Las duras condiciones de una misión en Groenlandia

"El día a día de un militar de montaña no termina en una maniobra en nieve", informan militares. "Son semanas durmiendo al raso, con frío, humedad, y poco descanso". Sólo una mujer se incorporó en el último ciclo

Militares, durante una misión en Groenlandia
Efe

Recientemente han surgido informaciones sobre un posible despliegue de unidades de montaña del Ejército español en escenarios especialmente exigentes, como las zonas de frío extremo y alta montaña que existen en Groenlandia y que el Gobierno de España podría enviar. Entre las unidades mencionadas se encuentran el Regimiento América 66, con base en Pamplona, y el Regimiento Galicia 64, en Jaca, consideradas la punta de lanza de la infantería de montaña en España.

Se trata de fuerzas altamente especializadas, diseñadas para operar en condiciones muy duras, de alta exigencia, como nieve profunda, bajas temperaturas y terrenos escarpados. Su preparación es exigente y prolongada, y se realiza principalmente en el entorno del Pirineo, donde los militares entrenan de forma constante en escalada, esquí, vida en montaña y combate en condiciones adversas.

Desde la Asociación de Tropa y Marinería Española (ATME) destacan que estas unidades “cuentan con una preparación excelente y un alto nivel de profesionalidad”. Son fuerzas muy potentes en su ámbito específico y están capacitadas para operar donde otras unidades no podrían hacerlo. Sin embargo, también advierten de una realidad que a menudo no no se muestra: el fuerte desgaste del personal y la falta de efectivos.

El día a día de un militar de montaña no termina cuando acaba una maniobra en nieve. Tras semanas durmiendo al raso, con frío, humedad, poco descanso y esfuerzo físico continuo, el personal regresa a su cuartel y se encuentra con más tareas, guardias, ejercicios generales de infantería y nuevas maniobras en otros campos de entrenamiento. Esta acumulación de exigencias provoca un cansancio profundo y sostenido en el tiempo.

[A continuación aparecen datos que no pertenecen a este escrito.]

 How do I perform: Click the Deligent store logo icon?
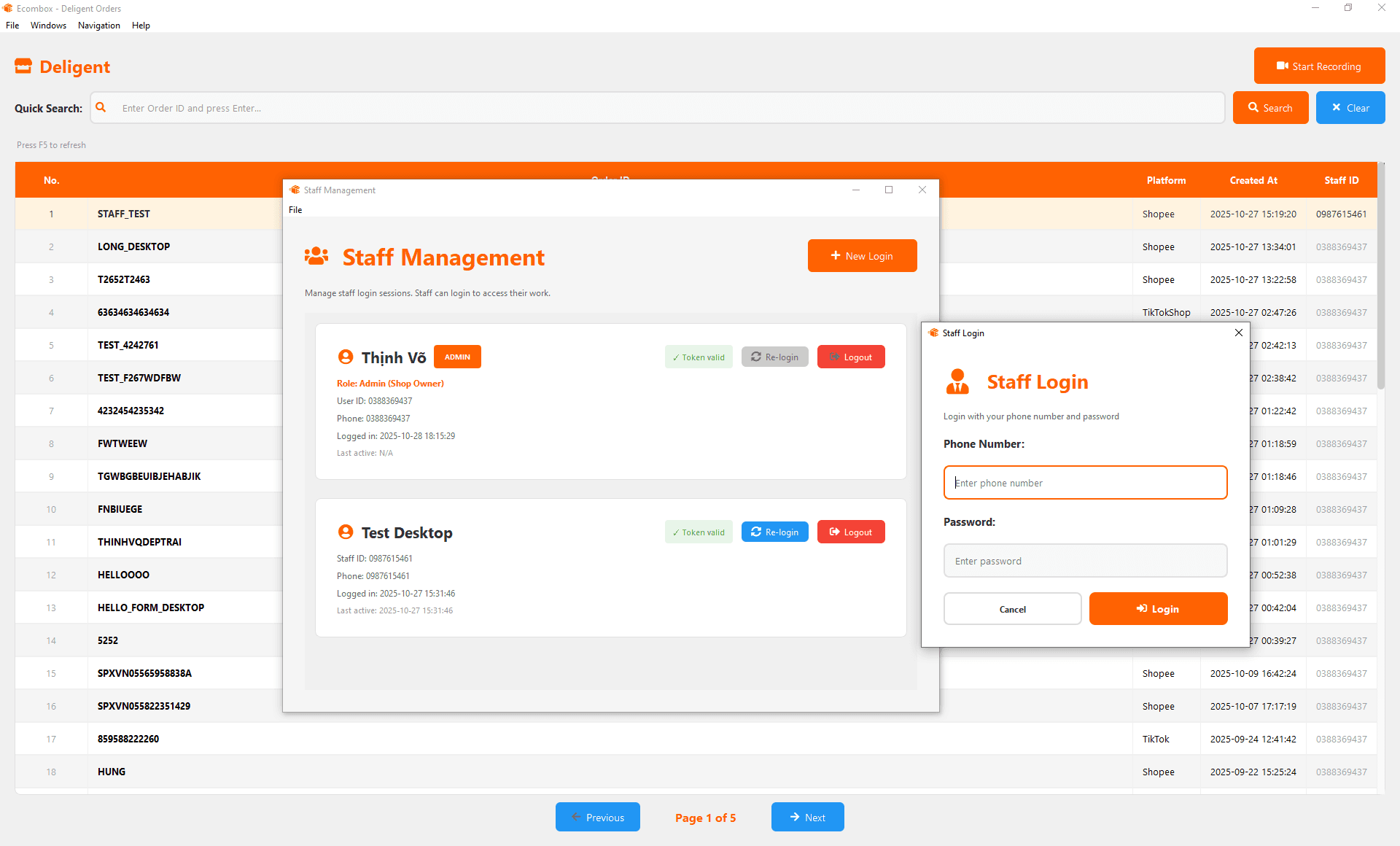23,66
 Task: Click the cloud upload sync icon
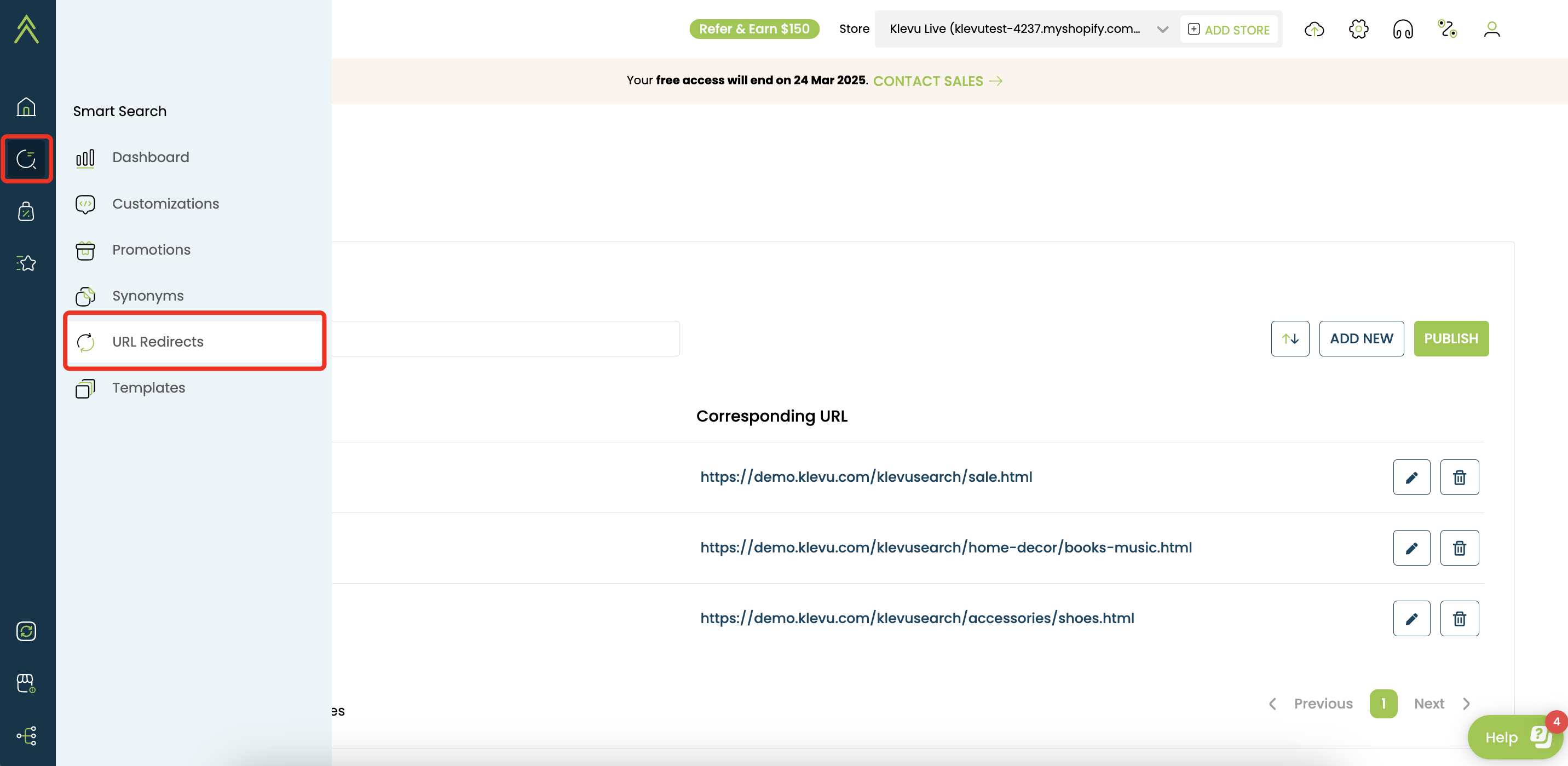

A este desgaste se suma un problema clave: la escasez del personal. En el último ciclo de incorporación, de unas 60 plazas previstas solo se cubrieron 23. Además, una parte importante de quienes llegan lo hacen con la intención de permanecer el tiempo mínimo necesario para acceder después a otros cuerpos, como Policía Nacional o Guardia Civil, lo que limita la continuidad de estas unidades.

Militares españoles, en su mayoría personal de tropa del Ejército de Tierra, en el aeropuerto de Barajas antes de partir para una misión en el exterior. Firma: EdT. infodefensa

Esto genera un problema estructural. Formar a un especialista en montaña no es algo rápido. No se trata de un soldado de infantería general, sino de un perfil que requiere años de instrucción específica. Por ello, no es posible aumentar de forma inmediata el número de efectivos disponibles si surge una nueva misión.

Las unidades de montaña, además, ya están integradas en los ciclos habituales de rotaciones internacionales de España. Han participado en misiones como Bosnia o Afganistán y forman parte de los compromisos actuales en escenarios como Europa del Este. Esto implica que su margen de maniobra es limitado.

El temor que se expresa dentro del entorno militar es claro: anunciar posibles despliegues adicionales sin contar con un personal suficiente puede provocar un sobreesfuerzo aún mayor. Si las rotaciones se acortan y las unidades tienen que salir con más frecuencia, el desgaste físico y psicológico aumenta, y el problema de retención de personal se agrava.

En cuanto a la presencia de mujeres, desde ATME se reconoce que su incorporación a las Fuerzas Armadas es cada vez mayor y plenamente normalizada. Sin embargo, en las unidades de montaña sigue siendo reducida. En el último ciclo, solo una mujer se incorporó entre los nuevos efectivos. No por falta de capacidad o compromiso, sino por la enorme exigencia física y personal que implica este tipo de destino, lo que lleva a muchas a optar por otros caminos tras unos años de servicio.

Militar de las Fuerzas Armadas
Ministerio de Defensa

Desde la asociación insisten en que cualquier debate sobre nuevos despliegues debe partir de la realidad: las unidades de montaña son muy buenas en lo que hacen, pero son pocas, están muy exigidas y no se pueden multiplicar de un día para otro. Antes de asumir nuevos compromisos internacionales, advierten, es imprescindible asegurar personal suficiente, tiempos de descanso adecuados y una planificación realista.

La discusión, no es si España tiene unidades capaces, sino si dispone de los medios humanos necesarios para sostenerlas en el tiempo sin poner en riesgo su eficacia ni a quienes las integran.